_Request_
Update the entries below by replacing every occurrence of "coordinate" with "location", and reproduce them with everything else unchanged.

_Dataset_
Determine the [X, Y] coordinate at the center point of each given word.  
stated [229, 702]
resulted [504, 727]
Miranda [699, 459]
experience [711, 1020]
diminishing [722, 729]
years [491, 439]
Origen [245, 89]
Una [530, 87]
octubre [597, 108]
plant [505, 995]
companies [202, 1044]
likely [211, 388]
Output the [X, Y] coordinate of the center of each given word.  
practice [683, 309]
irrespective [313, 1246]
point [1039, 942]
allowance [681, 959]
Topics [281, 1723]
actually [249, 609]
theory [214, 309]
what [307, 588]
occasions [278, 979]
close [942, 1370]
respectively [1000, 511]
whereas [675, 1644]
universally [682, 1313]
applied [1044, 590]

_Solution to this task_
Determine the [X, Y] location at the center point of each given word.  
stated [229, 702]
resulted [504, 727]
Miranda [699, 459]
experience [711, 1020]
diminishing [722, 729]
years [491, 439]
Origen [245, 89]
Una [530, 87]
octubre [597, 108]
plant [505, 995]
companies [202, 1044]
likely [211, 388]
Output the [X, Y] location of the center of each given word.  
practice [683, 309]
irrespective [313, 1246]
point [1039, 942]
allowance [681, 959]
Topics [281, 1723]
actually [249, 609]
theory [214, 309]
what [307, 588]
occasions [278, 979]
close [942, 1370]
respectively [1000, 511]
whereas [675, 1644]
universally [682, 1313]
applied [1044, 590]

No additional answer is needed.